What hydrotherapy, again? Fab!  Hydrotherapy, I find, is good after stroke as it allows muscles to relax in warm water.  The exercises on top, generates more uplift and you do feel very well after doing some gentle stretches. Dependent on the capabilities of the patients in the pool, the warm water, and overseeing by the hydrotherapist, the pool is an environment which allows the patient to attempt more adventurous activities that perhaps would not be possible on land.  As is usual we arrived before time, so I had a look at the magazines on offer. I could've helped myself to coffee, or tea but I thought: spending an hour in the water, just shortly, no thanks at the moment.

Clarification:  the banner photo isn't the AUT rehab pool in Auckland... oh really? (chuckle)....   It's the Wairakei Terraces Thermal Health Spa complex just outside the central North Island (NZ) town of Taupo, which is one of the foremost geothermal regions in New Zealand, next to Rotorua.  I guess the first session with AUT in a warm-ish pool broke the ice ... so for now don't get between me and any chance of a dip in a natural hot pool.

Changed, showered. When it was my turn to go into the pool, I stepped carefully into the heated water and luxuriated. The soft music was playing my one of my favourite albums that I could bop along to and reminisce ...

Way back in school, in Penang, Malaysia: I was the choir conductor for some of the time; played piano for some of the other times; arranged the music for rest of the choir; … and sang. At times : 'a cappella' (without instrumental music or accompaniment) with the rest of the choir. We even went 'carolling' together at Christmas time, collecting donations which were given to the school's donating pool. [I was from girls convent school, which was the oldest girls' school in Penang as well as in Malaysia.] I vaguely remember us, going on the long, winding road around the island (that was the hotels circuit), giving performances to the hotels that requested us to perform. Gosh; those were the good ole days!

But I digress...

The hydrotherapist also worked on my right hand, in the pool. After the initial warm up session, say 10 minutes, and the exercises with a changed emphasis depending on my acceptance and getting up to speed on the last instructions:... she worked on getting my hand to un-clench and be pliable....

… I remembered that physio who was from NZ, who was a 'hand' specialist when I was an in-patient at the London hospital, initially when I was recovering from the stroke in the first few months.

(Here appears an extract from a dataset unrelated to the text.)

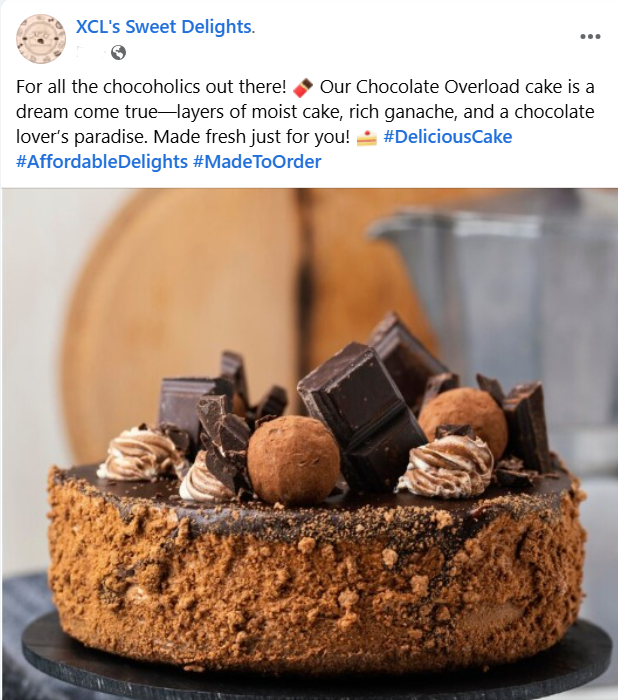
Task: Click the chocolate bar emoji in caption
Action: (303, 87)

She did for me, what nobody really did in the Stroke Rehab field, after then, for my right hand. At that time, I was upright because the nurses had got me out of bed in the ward and wedged me upright with pillows; wheel-chaired to the gym for the physios. to attend to me; … and later on wheeled back to the ward.

The physio straddled me, sitting on the plinth behind me at the gym; supporting me (I couldn't move anything on my right, and the left was in a constant agony trying to do the work of the right side) … and worked my arm and hand; tirelessly.  She made it all seem so easy.  Why couldn't I do it myself?  Simple: passively helping my right arm to do all the ranges of motion that were necessary but couldn't do it at the point in time.  She was a godsend! After a few weeks of working on me; she was transferred to another part of the physio department. Thanks, to her, wherever she might be today.

In NZ, the hydrotherapist did what a lot of clinicians, possibly would have placed a secondary importance : work on the less receptive part of the body, (which could still be of benefit in the long run) with Stroke rehab. - Anything that could be thought of as useful for my rehab is worthy of consideration.